Ann Moser received a bachelor’s degree in biochemistry in 1961 from Radcliffe College. During the time she was an undergraduate, she was a technician in Dr. Konrad Bloch’s laboratory at Harvard University. After working as a technician in laboratories in different hospitals, Moser joined the John F. Kennedy Institute (later Kennedy Krieger Institute) in 1976 as a senior technician. In 1982, she became an assistant in neurology. Since 1991, Moser has been working as a research associate in neurology. She is a co-director of the Peroxisomal Diseases Laboratory in the Hugo W. Moser Research Institute at the Kennedy Krieger Institute.
Bone-marrow derived cells for the 
treatment of Multiple Sclerosis
Professor Neil Scolding, FRCP PhD
University of Bristol Institute of Clinical Neurosciences, U.K.

About 30 years ago, investigators began to think that cell therapies might be useful to treat loss of myelin caused by multiple sclerosis (MS). The disease has proved more complex, and tissue repair in the brain and spinal cord more challenging than we first thought. Many factors contribute to myelin and nervous tissue damage in MS. Cells capable of myelin repair are present in damaged areas but nonetheless do not seem to repair myelin. This might mean that simply adding more myelin-making cells to lesions won’t be enough to help in this disease. 

Professor Scolding is studying bone marrow derived stem cells. These have a very limited capacity for turning into myelin forming cells. But they seem to stimulate repair processes that are key to tissue regeneration in MS. A small safety study of these cells in six patients with chronic MS is nearing completion. The final report will be made when the data analysis is finished. Dr. Scolding has said, “We are grateful indeed to the Myelin Project for our funding, without which this trial would have proved very difficult to complete.”

Schwann Cell Transplantation 

for Multiple Sclerosis patients

Yale University School of Medicine
15 York Street  New Haven, CT 06510

On July 19, 2001, members of The Myelin Project Work Group took a great leap forward when they transplanted one million myelin-forming cells into the brain of a Multiple Sclerosis sufferer, a first in medical history.  The trial was led by Dr. Vollmer and was financed entirely by The Myelin Project.  This first patient recovered well from the procedure.  Although no clinical improvement observed (probably because of the small number of cells transplanted), neither did it worsen.  Thus the procedure itself was confirmed as safe.  
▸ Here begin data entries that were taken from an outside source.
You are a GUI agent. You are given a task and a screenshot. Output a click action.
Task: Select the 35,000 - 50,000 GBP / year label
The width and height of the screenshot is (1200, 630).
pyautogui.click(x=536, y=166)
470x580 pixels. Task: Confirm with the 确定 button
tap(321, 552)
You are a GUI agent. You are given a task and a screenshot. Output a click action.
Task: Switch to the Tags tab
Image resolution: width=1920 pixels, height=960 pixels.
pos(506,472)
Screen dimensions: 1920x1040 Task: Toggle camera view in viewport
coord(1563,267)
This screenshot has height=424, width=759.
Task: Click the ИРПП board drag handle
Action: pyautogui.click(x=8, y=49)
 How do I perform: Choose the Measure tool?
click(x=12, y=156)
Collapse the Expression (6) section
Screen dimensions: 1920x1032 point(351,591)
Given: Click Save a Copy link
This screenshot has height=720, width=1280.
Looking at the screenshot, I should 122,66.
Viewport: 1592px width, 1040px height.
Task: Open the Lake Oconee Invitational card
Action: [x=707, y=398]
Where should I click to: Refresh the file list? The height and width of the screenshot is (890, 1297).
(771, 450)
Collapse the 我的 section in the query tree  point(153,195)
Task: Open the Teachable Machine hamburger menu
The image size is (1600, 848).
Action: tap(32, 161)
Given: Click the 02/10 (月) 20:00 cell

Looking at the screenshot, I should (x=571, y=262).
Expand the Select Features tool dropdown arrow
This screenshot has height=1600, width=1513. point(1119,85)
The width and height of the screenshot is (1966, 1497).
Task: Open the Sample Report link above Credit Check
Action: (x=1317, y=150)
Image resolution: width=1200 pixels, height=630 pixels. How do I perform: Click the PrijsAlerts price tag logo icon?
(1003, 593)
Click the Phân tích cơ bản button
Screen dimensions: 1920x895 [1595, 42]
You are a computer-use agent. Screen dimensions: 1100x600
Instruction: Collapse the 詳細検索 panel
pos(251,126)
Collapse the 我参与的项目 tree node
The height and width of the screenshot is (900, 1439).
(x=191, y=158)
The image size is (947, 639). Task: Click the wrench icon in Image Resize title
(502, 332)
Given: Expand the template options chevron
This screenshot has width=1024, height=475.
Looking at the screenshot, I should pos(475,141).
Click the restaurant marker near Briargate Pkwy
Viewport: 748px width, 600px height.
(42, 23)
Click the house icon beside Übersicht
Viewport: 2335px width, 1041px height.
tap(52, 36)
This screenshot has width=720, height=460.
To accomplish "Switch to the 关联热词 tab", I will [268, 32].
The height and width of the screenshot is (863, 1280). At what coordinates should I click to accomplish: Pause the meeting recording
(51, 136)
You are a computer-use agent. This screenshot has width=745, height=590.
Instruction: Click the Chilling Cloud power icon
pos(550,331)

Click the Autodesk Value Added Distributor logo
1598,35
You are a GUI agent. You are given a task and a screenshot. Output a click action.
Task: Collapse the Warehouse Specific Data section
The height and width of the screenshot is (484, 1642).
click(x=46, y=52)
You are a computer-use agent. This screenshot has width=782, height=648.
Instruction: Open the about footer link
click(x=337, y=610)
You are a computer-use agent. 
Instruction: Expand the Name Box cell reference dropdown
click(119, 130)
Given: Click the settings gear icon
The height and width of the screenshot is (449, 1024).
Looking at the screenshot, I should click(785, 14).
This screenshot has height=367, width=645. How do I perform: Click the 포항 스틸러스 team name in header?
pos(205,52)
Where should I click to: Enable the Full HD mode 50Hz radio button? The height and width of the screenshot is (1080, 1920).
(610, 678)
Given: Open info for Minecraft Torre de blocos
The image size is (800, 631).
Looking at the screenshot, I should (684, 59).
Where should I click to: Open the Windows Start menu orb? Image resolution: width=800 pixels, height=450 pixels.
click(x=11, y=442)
The first-ever attempt to transplant myelin-producing cells in the human CNS, the Yale trial showed the surgical procedure to be safe, with none of the patients suffering adverse side effects from the transplantation. This result was largely unexpected-many researchers believed that operating in the MS brain was too risky and that it would exacerbate the subjects' condition. But that did not occur. As mentions of the trial filter into journal articles, several researchers, both within and outside of The Myelin Project Work Group, have taken note of the safety of the transplantation procedure. Now that safety is no longer an issue, other researchers are likely to replicate the transplantation trial with Schwann cells or other cell types.